↓↓↓
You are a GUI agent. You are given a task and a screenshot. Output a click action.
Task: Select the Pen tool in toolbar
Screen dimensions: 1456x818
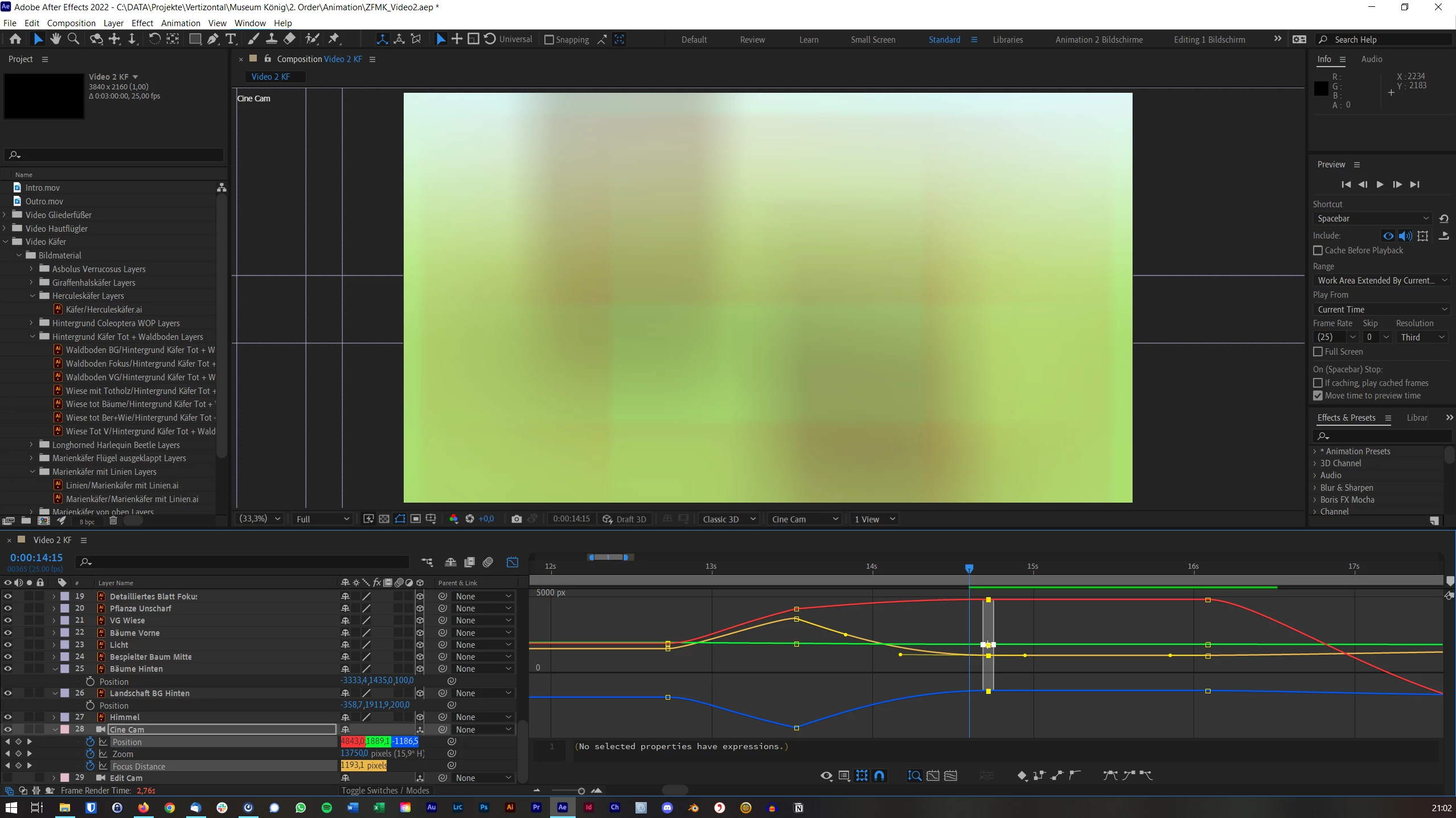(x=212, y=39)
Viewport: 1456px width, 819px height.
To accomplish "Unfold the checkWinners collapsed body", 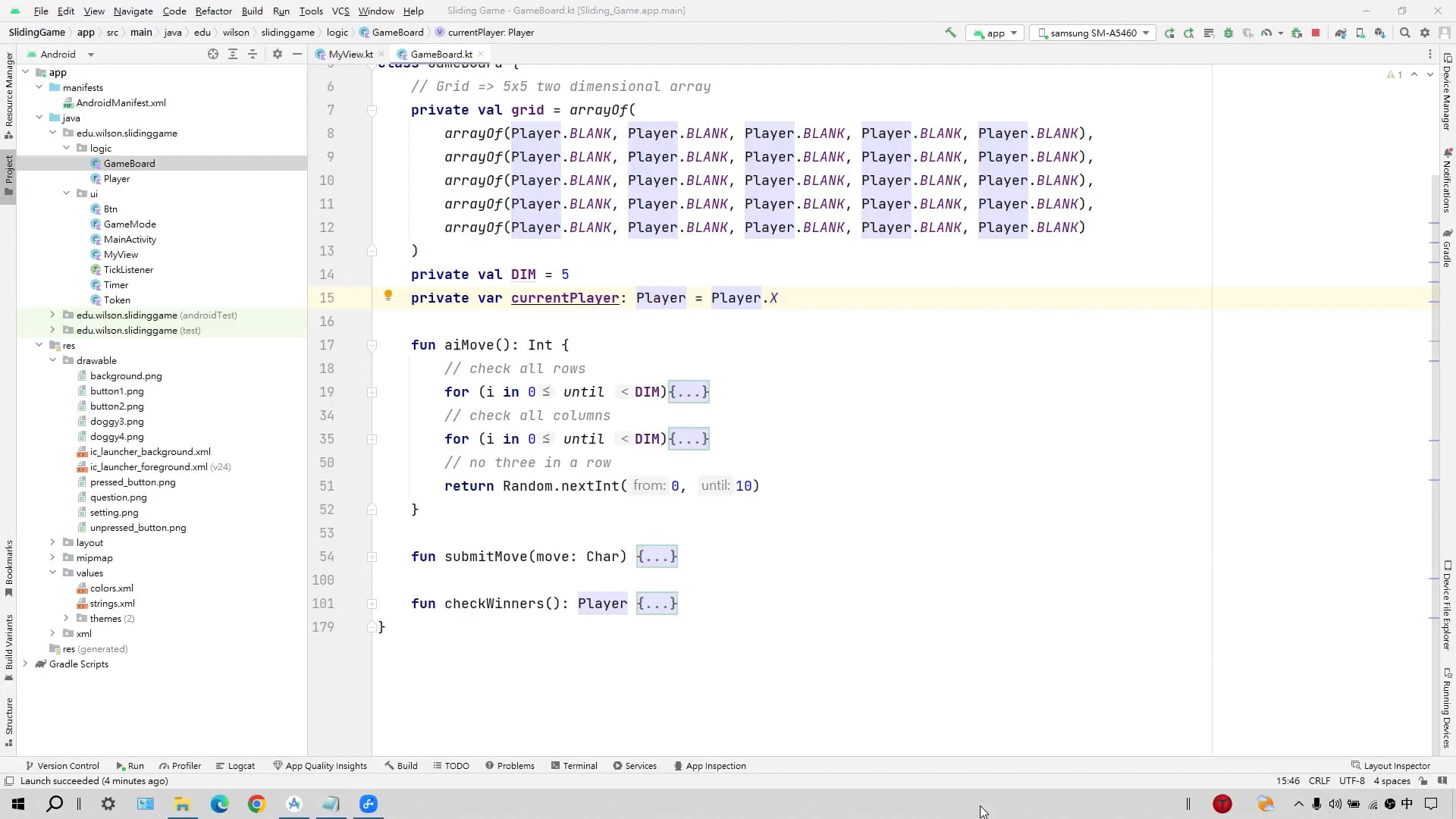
↑↑↑
__Your objective__: No picture belongs in the copy; return the rest of the listing exactly.

__Exercise answer__:
You are a GUI agent. You are given a task and a screenshot. Output a click action.
Task: Select the Pen tool in toolbar
Screen dimensions: 1456x818
(x=212, y=39)
Viewport: 1456px width, 819px height.
To accomplish "Unfold the checkWinners collapsed body", 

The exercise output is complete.